(Dataset entries)
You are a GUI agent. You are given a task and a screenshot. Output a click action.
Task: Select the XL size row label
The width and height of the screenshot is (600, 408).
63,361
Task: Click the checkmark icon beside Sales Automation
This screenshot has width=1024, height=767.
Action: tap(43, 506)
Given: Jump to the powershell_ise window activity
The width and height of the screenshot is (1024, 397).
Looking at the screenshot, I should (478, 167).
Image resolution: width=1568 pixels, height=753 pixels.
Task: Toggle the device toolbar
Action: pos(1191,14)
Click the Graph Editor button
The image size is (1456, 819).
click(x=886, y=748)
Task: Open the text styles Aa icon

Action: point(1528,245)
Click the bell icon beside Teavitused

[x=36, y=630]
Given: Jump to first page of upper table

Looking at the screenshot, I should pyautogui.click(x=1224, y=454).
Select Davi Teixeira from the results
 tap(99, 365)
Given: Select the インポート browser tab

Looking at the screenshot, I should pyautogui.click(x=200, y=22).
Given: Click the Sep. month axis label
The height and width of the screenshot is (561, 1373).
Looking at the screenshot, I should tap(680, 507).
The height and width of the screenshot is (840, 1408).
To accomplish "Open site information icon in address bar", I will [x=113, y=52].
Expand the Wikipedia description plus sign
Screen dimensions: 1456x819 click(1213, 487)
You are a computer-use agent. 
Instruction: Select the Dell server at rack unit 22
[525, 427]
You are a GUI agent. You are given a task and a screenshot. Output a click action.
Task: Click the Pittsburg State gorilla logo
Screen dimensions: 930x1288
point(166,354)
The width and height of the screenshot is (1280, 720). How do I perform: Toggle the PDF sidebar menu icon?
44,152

■ **Short problem**: Copy out every one of the entries above word for word, without changing anything.

■ **Response**:
You are a GUI agent. You are given a task and a screenshot. Output a click action.
Task: Select the XL size row label
The width and height of the screenshot is (600, 408).
63,361
Task: Click the checkmark icon beside Sales Automation
This screenshot has width=1024, height=767.
Action: tap(43, 506)
Given: Jump to the powershell_ise window activity
The width and height of the screenshot is (1024, 397).
Looking at the screenshot, I should (478, 167).
Image resolution: width=1568 pixels, height=753 pixels.
Task: Toggle the device toolbar
Action: pos(1191,14)
Click the Graph Editor button
The image size is (1456, 819).
click(x=886, y=748)
Task: Open the text styles Aa icon

Action: point(1528,245)
Click the bell icon beside Teavitused

[x=36, y=630]
Given: Jump to first page of upper table

Looking at the screenshot, I should pyautogui.click(x=1224, y=454).
Select Davi Teixeira from the results
 tap(99, 365)
Given: Select the インポート browser tab

Looking at the screenshot, I should pyautogui.click(x=200, y=22).
Given: Click the Sep. month axis label
The height and width of the screenshot is (561, 1373).
Looking at the screenshot, I should tap(680, 507).
The height and width of the screenshot is (840, 1408).
To accomplish "Open site information icon in address bar", I will [x=113, y=52].
Expand the Wikipedia description plus sign
Screen dimensions: 1456x819 click(1213, 487)
You are a computer-use agent. 
Instruction: Select the Dell server at rack unit 22
[525, 427]
You are a GUI agent. You are given a task and a screenshot. Output a click action.
Task: Click the Pittsburg State gorilla logo
Screen dimensions: 930x1288
point(166,354)
The width and height of the screenshot is (1280, 720). How do I perform: Toggle the PDF sidebar menu icon?
44,152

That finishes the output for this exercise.